И наконец, существует, хотя и не в Основной Законе, однако в конституционной действительности, закон о выборах с его пятипроцентной оговоркой, которая не только предотвращает раскол партий, но также и чрезвычайно затрудняет возникновение новых партий.

Если кратко, то уже нормальная политическая повседневная жизнь совершенно осознанно устроена Основным Законом так, что новой антидемократической волне в этот раз было бы весьма трудно пробиться до центра государственной власти, прежде чем она снова пойдёт на спад — как это произошло в 1930 году в Веймарской республике.

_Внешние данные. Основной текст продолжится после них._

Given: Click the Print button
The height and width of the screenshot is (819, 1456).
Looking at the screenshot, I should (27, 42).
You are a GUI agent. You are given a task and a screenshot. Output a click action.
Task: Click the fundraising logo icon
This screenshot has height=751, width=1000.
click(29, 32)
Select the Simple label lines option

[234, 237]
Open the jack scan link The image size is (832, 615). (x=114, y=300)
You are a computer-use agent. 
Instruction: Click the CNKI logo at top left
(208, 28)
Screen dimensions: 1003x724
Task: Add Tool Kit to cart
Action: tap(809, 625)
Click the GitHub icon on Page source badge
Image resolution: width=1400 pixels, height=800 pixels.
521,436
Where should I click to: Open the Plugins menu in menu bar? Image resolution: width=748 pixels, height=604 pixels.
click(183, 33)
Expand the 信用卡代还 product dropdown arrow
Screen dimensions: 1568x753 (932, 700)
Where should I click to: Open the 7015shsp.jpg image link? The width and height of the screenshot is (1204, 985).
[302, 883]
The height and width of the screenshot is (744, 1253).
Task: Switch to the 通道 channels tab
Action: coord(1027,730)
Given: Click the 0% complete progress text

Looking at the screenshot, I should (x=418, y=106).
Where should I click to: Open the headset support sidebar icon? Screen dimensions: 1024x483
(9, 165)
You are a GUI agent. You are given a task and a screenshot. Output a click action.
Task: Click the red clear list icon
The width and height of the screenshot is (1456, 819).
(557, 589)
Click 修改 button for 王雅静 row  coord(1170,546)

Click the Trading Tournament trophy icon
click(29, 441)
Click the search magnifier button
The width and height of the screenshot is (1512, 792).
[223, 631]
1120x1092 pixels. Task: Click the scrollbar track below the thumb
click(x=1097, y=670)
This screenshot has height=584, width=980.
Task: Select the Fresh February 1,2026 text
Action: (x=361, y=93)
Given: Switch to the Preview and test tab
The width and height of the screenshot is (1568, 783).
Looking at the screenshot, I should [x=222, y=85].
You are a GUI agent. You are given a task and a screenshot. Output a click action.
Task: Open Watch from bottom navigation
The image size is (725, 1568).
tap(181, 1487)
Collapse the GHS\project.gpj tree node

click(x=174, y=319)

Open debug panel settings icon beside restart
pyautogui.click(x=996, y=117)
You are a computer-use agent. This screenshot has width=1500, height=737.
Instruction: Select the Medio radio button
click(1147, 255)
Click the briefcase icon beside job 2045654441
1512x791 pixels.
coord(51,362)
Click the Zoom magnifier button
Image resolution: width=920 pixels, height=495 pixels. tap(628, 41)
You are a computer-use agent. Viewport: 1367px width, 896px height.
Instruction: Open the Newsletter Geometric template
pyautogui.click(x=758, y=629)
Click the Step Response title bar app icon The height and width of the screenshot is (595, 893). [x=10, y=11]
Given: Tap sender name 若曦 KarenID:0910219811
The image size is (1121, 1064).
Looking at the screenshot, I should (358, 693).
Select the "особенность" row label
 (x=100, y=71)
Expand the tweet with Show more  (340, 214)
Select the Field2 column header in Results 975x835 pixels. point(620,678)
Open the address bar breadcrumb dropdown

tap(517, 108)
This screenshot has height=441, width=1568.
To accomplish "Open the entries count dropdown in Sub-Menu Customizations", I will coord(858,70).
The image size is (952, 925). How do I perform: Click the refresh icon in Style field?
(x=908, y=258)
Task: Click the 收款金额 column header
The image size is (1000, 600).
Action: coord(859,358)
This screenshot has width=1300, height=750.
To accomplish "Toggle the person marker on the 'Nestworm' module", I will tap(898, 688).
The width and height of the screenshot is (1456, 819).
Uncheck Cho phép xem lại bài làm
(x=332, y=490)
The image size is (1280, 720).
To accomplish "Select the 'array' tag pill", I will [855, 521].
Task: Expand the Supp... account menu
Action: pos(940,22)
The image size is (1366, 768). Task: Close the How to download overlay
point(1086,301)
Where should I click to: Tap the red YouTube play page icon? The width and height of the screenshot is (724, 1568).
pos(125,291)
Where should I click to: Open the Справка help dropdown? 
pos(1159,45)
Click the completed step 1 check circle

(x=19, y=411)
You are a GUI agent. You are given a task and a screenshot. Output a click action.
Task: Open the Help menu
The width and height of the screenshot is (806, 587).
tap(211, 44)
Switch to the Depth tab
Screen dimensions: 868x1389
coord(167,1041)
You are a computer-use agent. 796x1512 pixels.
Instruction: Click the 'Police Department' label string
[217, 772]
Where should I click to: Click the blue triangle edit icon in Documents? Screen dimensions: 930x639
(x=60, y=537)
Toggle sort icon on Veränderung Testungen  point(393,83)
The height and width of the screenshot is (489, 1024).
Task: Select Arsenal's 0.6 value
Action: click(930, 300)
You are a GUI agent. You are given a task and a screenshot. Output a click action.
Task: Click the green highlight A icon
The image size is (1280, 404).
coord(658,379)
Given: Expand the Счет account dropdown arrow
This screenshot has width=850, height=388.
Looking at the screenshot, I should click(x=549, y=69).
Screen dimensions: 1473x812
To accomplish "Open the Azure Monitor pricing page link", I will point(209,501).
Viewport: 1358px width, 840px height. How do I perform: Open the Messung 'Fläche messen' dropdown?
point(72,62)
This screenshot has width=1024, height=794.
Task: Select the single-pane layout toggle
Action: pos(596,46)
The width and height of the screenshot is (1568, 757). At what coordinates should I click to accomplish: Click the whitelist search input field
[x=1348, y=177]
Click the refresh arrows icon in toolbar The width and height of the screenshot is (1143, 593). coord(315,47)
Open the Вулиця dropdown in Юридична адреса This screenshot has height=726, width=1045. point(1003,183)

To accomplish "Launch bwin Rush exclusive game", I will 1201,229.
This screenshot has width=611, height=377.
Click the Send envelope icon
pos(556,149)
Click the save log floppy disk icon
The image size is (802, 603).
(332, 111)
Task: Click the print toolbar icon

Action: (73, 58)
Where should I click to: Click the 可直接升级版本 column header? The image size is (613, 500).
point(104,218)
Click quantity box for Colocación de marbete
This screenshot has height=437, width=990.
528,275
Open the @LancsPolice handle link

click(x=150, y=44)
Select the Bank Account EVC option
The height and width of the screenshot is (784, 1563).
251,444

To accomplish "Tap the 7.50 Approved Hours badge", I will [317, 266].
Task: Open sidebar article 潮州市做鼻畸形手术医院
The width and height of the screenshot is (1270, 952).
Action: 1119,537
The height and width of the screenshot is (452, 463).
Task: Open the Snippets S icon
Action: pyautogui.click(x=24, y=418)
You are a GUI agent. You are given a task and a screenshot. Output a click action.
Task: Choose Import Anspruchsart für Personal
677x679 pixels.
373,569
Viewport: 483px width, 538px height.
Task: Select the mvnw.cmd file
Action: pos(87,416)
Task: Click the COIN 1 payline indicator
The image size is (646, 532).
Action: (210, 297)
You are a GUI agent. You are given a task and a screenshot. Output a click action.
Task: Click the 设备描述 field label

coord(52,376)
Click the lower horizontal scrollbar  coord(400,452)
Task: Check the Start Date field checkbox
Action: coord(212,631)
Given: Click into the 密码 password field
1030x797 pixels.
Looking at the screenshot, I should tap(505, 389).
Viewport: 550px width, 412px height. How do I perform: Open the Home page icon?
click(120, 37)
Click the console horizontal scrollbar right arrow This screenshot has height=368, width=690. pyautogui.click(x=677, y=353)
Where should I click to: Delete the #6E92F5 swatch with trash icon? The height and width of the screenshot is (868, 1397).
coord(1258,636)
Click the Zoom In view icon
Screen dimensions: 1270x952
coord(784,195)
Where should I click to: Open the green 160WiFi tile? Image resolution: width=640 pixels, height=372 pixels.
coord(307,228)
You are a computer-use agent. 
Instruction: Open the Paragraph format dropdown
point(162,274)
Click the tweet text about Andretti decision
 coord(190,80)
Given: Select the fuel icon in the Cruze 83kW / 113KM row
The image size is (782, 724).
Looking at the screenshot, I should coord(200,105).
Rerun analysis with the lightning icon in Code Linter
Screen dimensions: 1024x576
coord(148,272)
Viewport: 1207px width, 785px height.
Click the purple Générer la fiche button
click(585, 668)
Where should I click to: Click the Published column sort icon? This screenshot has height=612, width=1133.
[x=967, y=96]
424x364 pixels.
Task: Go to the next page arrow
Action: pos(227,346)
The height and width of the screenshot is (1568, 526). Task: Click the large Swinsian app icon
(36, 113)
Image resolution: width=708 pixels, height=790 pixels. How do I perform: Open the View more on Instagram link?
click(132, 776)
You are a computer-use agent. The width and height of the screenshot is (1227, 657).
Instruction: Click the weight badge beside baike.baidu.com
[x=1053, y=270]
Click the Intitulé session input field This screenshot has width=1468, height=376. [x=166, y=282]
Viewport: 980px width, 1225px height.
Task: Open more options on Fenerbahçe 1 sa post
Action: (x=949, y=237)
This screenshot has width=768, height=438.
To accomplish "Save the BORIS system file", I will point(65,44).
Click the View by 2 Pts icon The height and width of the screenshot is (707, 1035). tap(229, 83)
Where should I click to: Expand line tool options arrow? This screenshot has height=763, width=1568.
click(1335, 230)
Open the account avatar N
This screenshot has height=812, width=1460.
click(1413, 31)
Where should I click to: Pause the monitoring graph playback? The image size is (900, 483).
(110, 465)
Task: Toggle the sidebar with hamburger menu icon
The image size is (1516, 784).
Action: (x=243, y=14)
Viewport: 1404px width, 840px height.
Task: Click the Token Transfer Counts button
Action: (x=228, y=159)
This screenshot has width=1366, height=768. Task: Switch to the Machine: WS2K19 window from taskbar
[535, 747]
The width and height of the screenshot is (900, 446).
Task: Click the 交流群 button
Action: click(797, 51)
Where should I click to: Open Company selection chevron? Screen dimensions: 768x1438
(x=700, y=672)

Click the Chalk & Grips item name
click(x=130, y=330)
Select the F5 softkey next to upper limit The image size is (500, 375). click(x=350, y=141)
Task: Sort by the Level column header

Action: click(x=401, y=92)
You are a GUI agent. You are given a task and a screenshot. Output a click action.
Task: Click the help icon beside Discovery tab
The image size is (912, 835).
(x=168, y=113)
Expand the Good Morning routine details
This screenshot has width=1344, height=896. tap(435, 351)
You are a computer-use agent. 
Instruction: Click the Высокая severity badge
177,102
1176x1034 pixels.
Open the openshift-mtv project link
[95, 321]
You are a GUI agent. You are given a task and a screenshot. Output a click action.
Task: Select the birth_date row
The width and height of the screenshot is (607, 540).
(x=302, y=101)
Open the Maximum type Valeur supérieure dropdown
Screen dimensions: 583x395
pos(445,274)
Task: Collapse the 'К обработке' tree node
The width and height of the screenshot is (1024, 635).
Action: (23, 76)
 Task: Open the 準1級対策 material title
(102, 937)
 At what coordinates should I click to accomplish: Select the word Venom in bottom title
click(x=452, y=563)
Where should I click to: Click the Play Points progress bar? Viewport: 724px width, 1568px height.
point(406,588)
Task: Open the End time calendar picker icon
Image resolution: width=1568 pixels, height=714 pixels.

Был выстроен, так сказать, чрезвычайно усложнённый маршрут, который правда осложняет жизнь не только революционным и враждебным конституционному строю народным движениям, то также и в целом соответствующим конституции устремлениям к реформам и изменениям. Если рассматривать чрезвычайно усложнённые, переплетённые и многоуровневые здания государства и аппарата законодательства, то часто можно было бы задаться вопросом — а может ли вообще в них развёртываться конструктивная политическая жизнь, не должны ли все стремления к прогрессу, обновлению и изменению заканчиваться в этом лабиринте учреждений. Однако и здесь — и как раз здесь — конституционная действительность гораздо лучше, чем может предположить писаная конституция. На практике политическая жизнь под Основным Законом представляется совершенно ясной, подвижной и продуктивной, и именно потому, что через все переплетённые ходы государственности течёт тот самый элемент, который в конце концов во всём многообразии всё же снова представляет единство: партии.